Dataset entries:
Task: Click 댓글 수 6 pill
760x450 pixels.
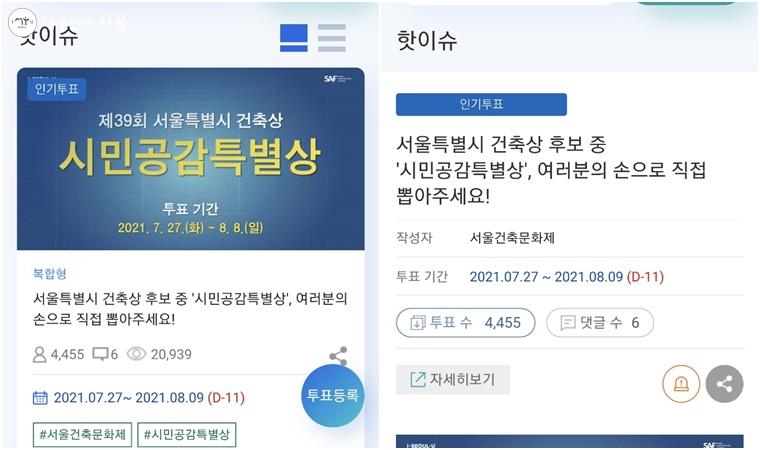Action: 600,322
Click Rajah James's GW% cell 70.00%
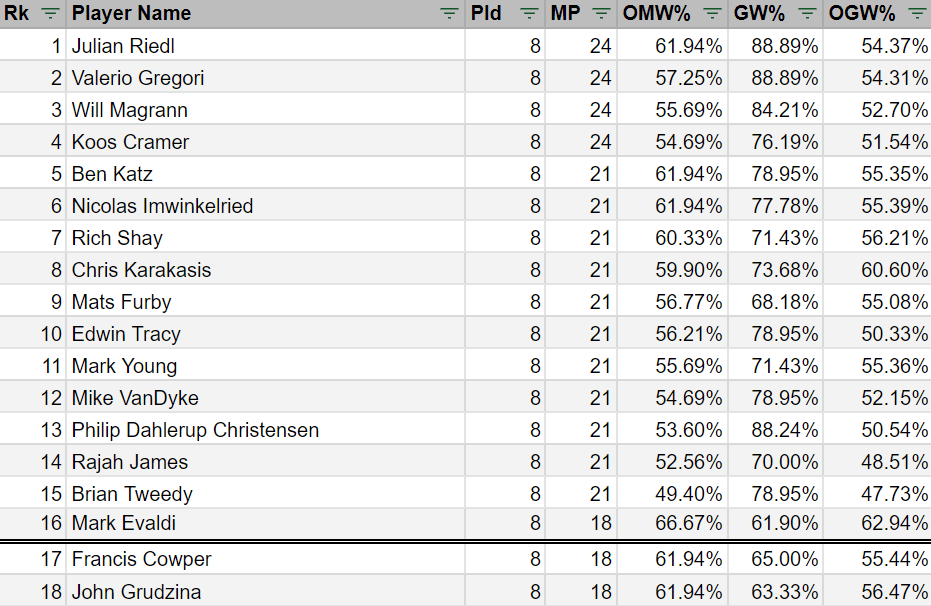 click(x=786, y=462)
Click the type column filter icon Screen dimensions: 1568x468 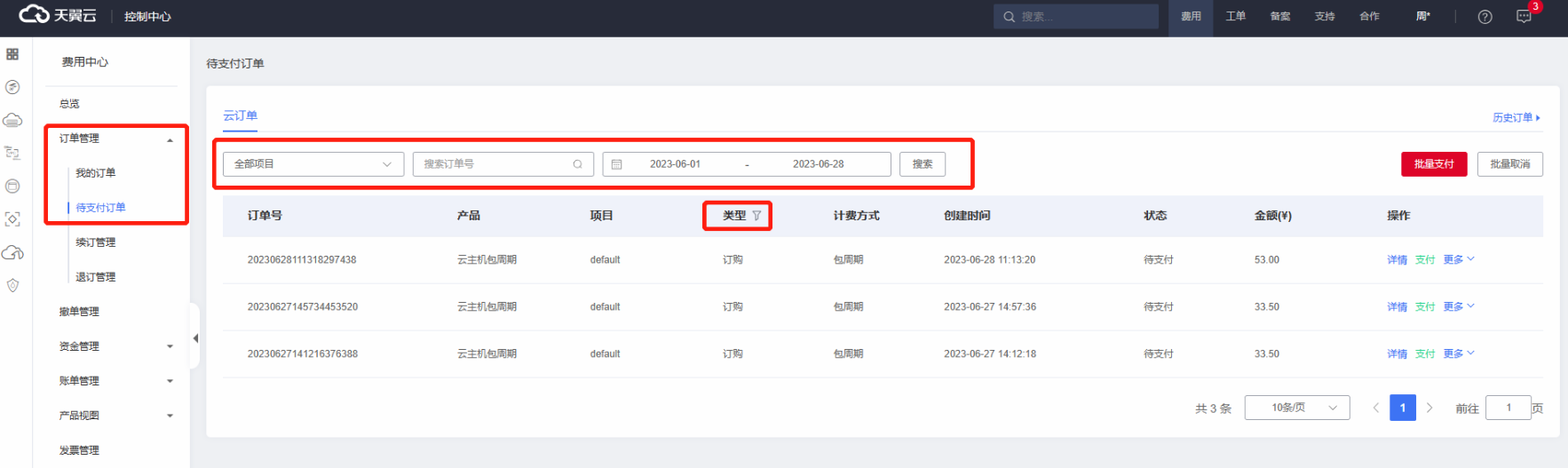click(756, 216)
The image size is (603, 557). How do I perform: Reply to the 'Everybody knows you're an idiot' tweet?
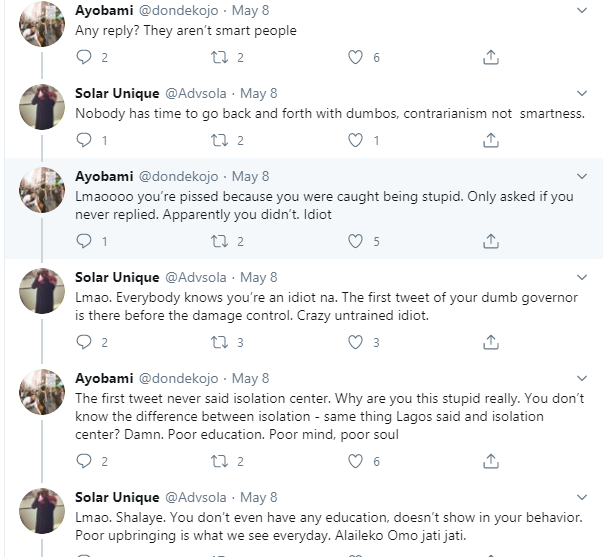(x=84, y=342)
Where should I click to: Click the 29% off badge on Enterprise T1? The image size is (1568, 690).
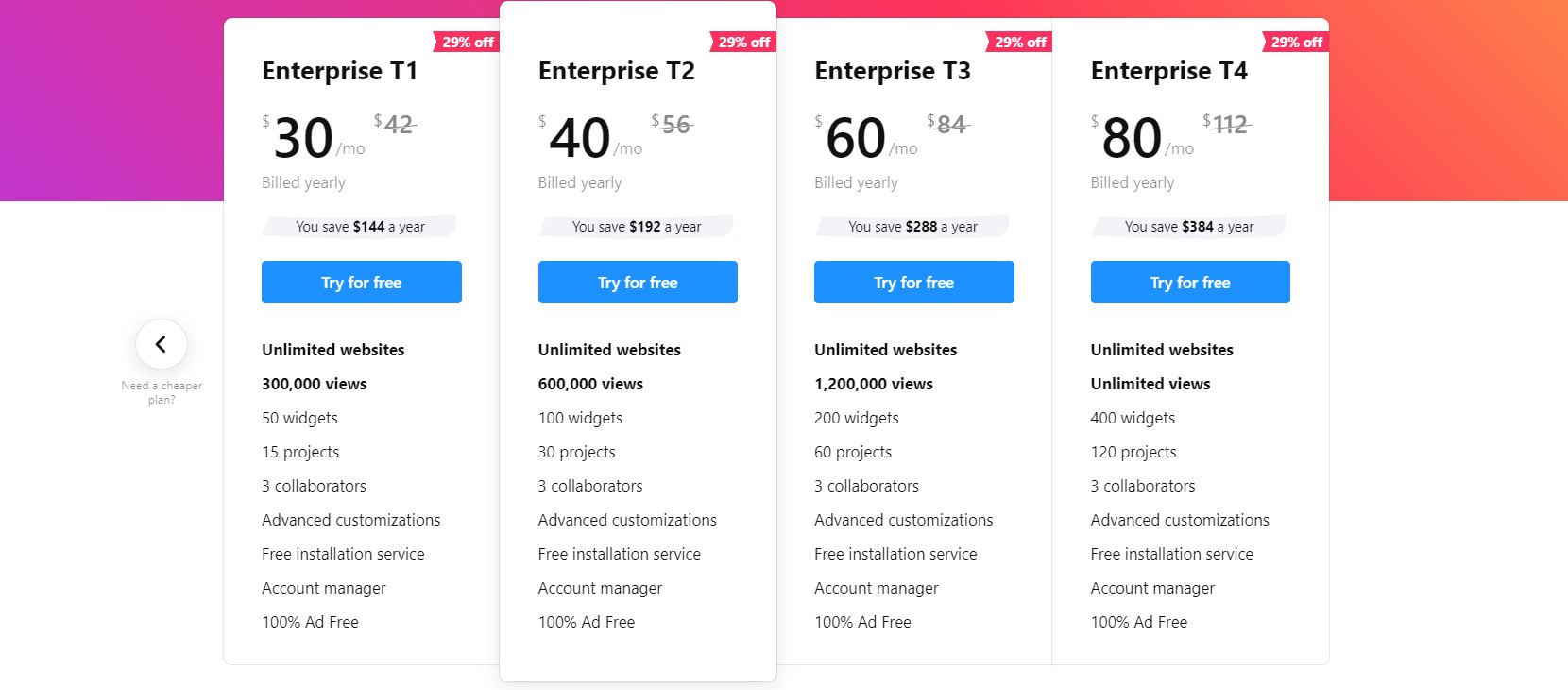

= What you will do =
Please retype the lines from the one containing "The image size is (603, 557)." through the last line of the records above, exactly as written, and leave out any pictures.

= Task output =
The image size is (603, 557). How do I perform: Reply to the 'Everybody knows you're an idiot' tweet?
(x=84, y=342)
Where should I click to: Click the 29% off badge on Enterprise T1? The image size is (1568, 690).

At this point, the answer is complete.